Stored items:
____
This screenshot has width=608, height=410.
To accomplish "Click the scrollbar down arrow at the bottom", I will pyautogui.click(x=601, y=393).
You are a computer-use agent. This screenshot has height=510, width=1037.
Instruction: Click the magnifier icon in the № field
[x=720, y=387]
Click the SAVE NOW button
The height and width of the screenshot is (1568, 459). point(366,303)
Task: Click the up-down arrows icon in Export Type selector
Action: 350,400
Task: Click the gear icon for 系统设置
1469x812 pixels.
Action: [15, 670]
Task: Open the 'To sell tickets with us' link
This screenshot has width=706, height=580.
____
Try it:
Type the records again in full, matching them exactly.

Task response:
This screenshot has width=608, height=410.
To accomplish "Click the scrollbar down arrow at the bottom", I will pyautogui.click(x=601, y=393).
You are a computer-use agent. This screenshot has height=510, width=1037.
Instruction: Click the magnifier icon in the № field
[x=720, y=387]
Click the SAVE NOW button
The height and width of the screenshot is (1568, 459). point(366,303)
Task: Click the up-down arrows icon in Export Type selector
Action: 350,400
Task: Click the gear icon for 系统设置
1469x812 pixels.
Action: [15, 670]
Task: Open the 'To sell tickets with us' link
This screenshot has width=706, height=580.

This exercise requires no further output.